» **Problem details**:
Repeat the lines between the one containing "The image size" and the one containing "pos(1011,168)", inclusive, replacing "next match" with "previous match" and keeping everything else unchanged.

» **Excerpted data**:

(begin)

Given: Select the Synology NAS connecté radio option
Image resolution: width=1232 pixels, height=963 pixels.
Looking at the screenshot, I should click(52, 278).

(end)
(begin)

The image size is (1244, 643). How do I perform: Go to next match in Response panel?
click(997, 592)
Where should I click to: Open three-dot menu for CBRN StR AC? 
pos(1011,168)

(end)

» **Solution for this exercise**:
The image size is (1244, 643). How do I perform: Go to previous match in Response panel?
click(997, 592)
Where should I click to: Open three-dot menu for CBRN StR AC? 
pos(1011,168)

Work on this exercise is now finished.